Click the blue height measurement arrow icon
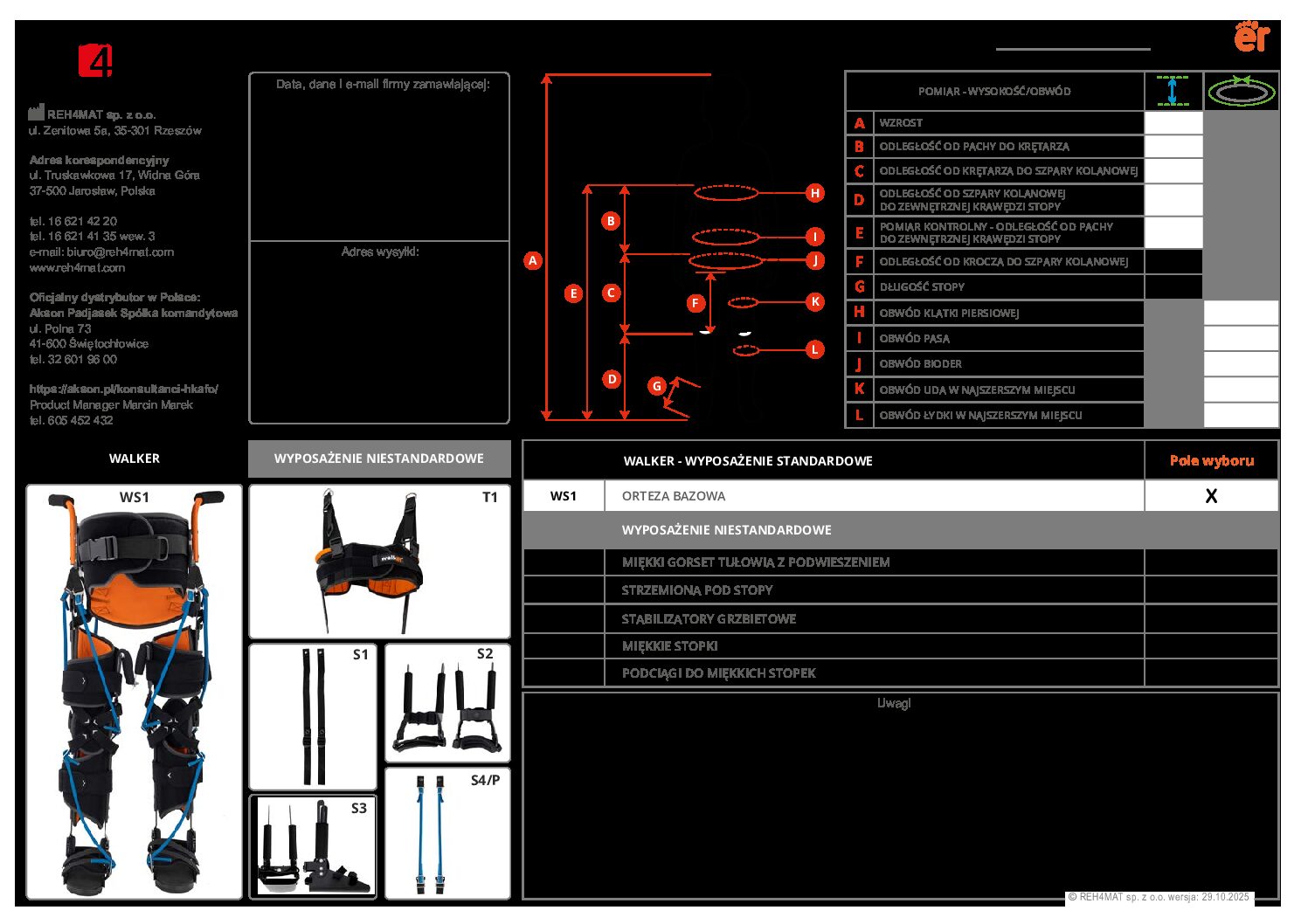This screenshot has width=1308, height=924. click(1173, 91)
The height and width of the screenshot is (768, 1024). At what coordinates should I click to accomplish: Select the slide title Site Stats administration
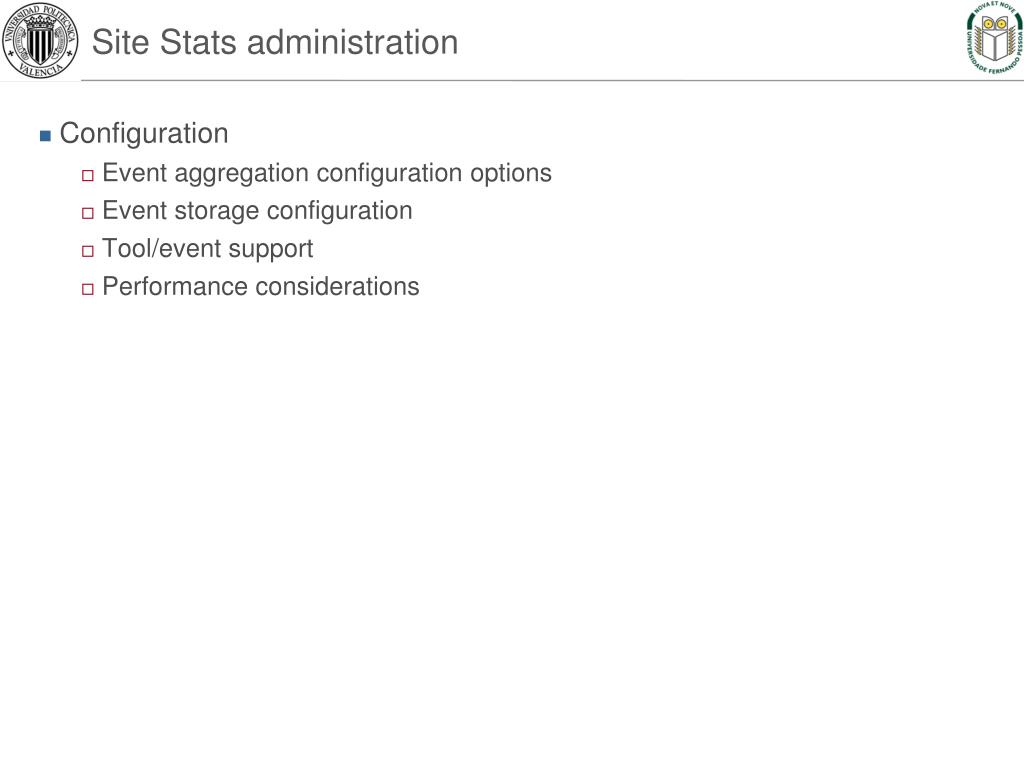click(275, 42)
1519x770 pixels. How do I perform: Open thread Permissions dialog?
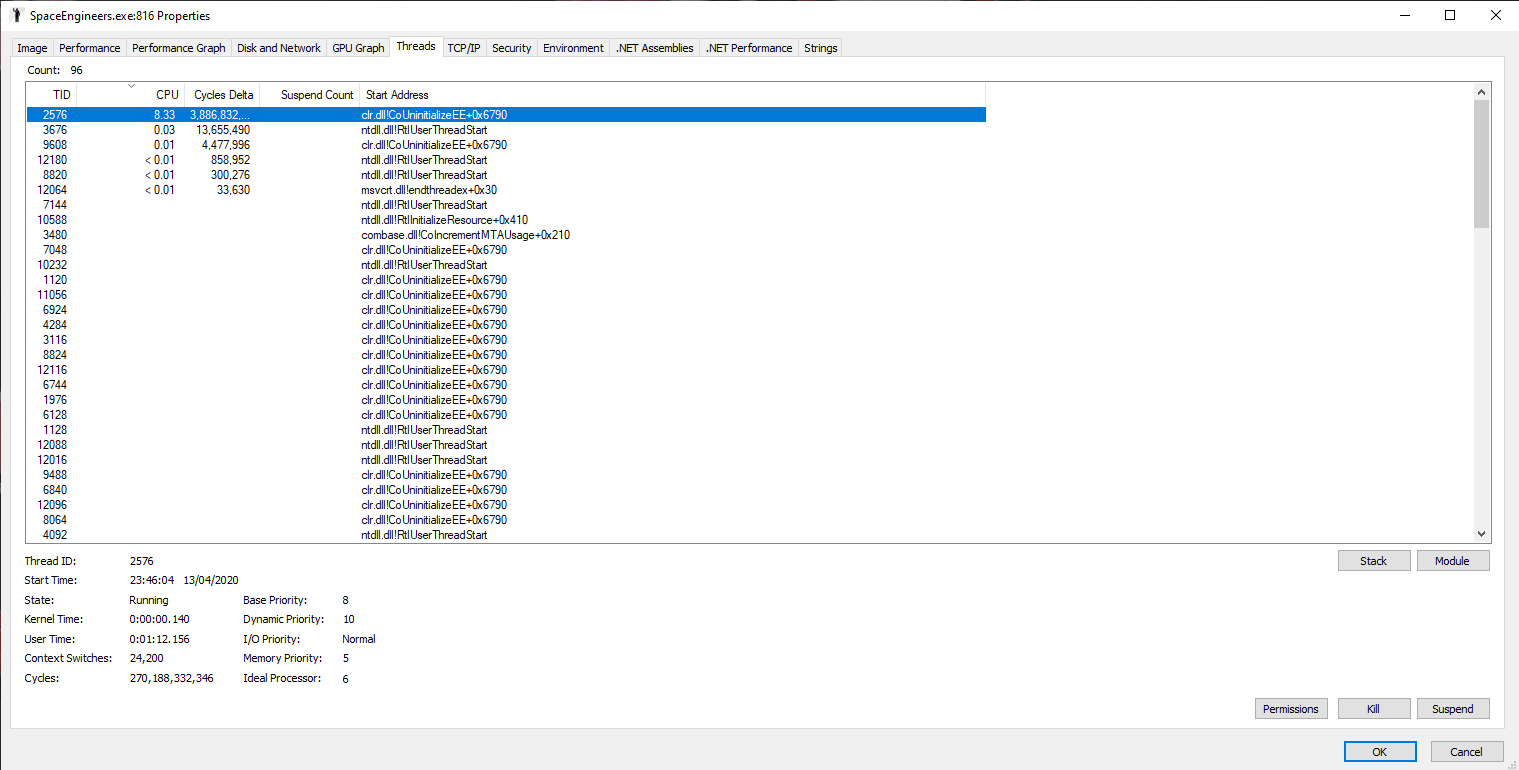coord(1290,709)
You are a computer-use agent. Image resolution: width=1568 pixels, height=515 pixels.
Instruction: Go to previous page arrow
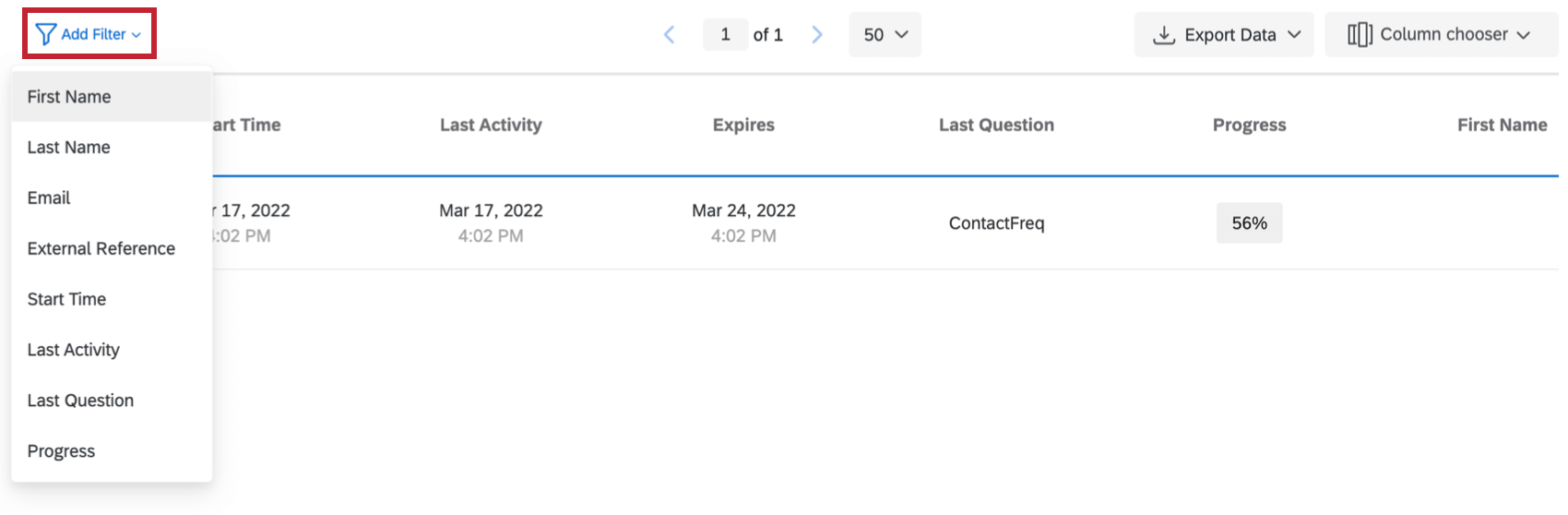[670, 35]
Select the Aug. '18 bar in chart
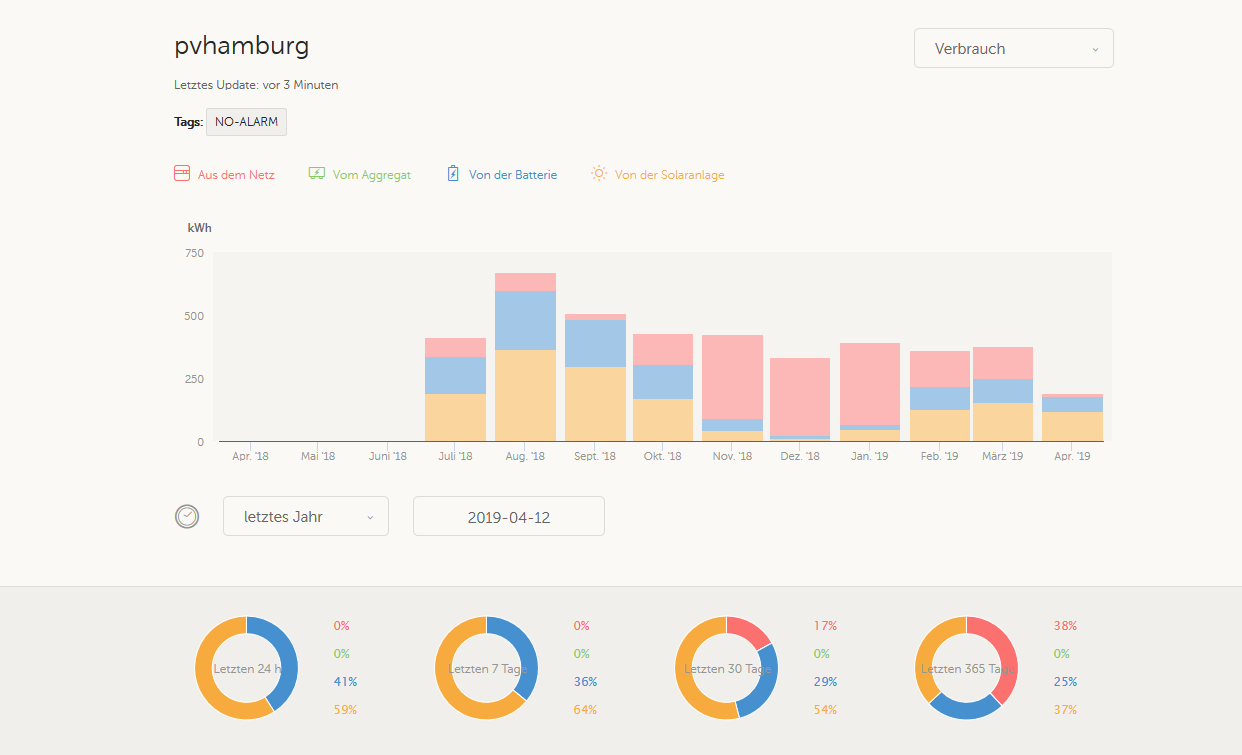Screen dimensions: 1242x755 click(525, 357)
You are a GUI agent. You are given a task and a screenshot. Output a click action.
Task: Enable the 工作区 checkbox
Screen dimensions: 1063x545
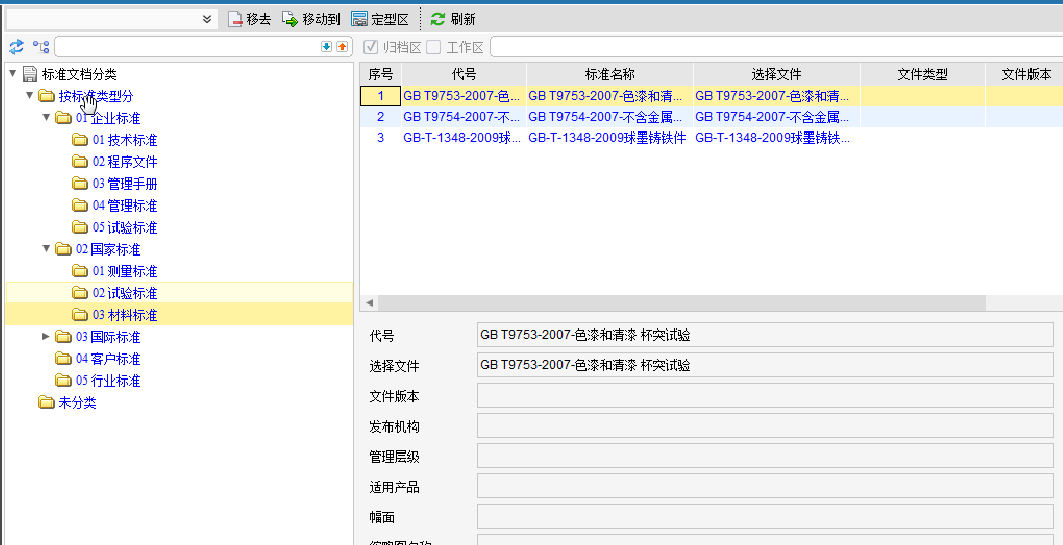click(x=434, y=47)
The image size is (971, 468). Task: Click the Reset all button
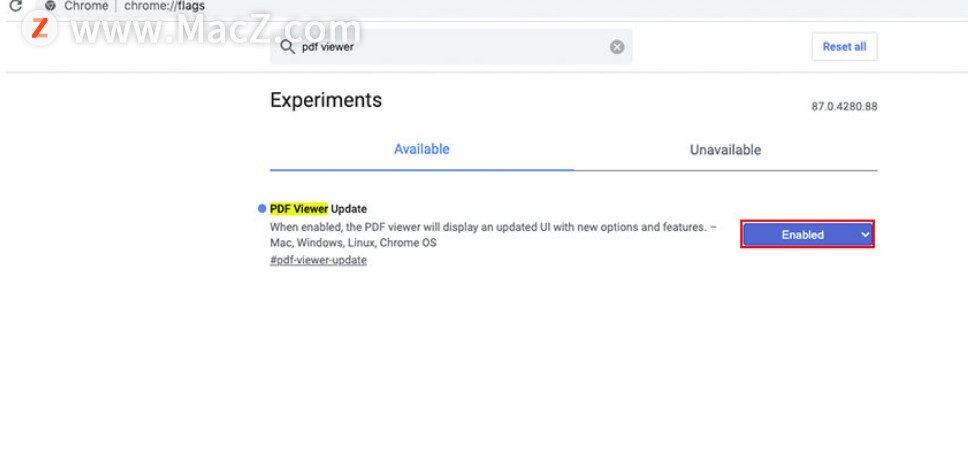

### [Your objective]
Output the data exactly. Pictures don't belong in the result.

### [Finished task]
Click the blue height measurement arrow icon
This screenshot has width=1308, height=924. click(1173, 91)
The height and width of the screenshot is (768, 1024). At what coordinates should I click to accomplish: Select the slide title Site Stats administration
click(275, 42)
1519x770 pixels. How do I perform: Open thread Permissions dialog?
coord(1290,709)
You are a computer-use agent. Image resolution: width=1568 pixels, height=515 pixels.
Instruction: Go to previous page arrow
[670, 35]
Select the Aug. '18 bar in chart
Screen dimensions: 1242x755 click(525, 357)
You are a GUI agent. You are given a task and a screenshot. Output a click action.
Task: Enable the 工作区 checkbox
Screen dimensions: 1063x545
click(x=434, y=47)
The image size is (971, 468). Task: Click the Reset all button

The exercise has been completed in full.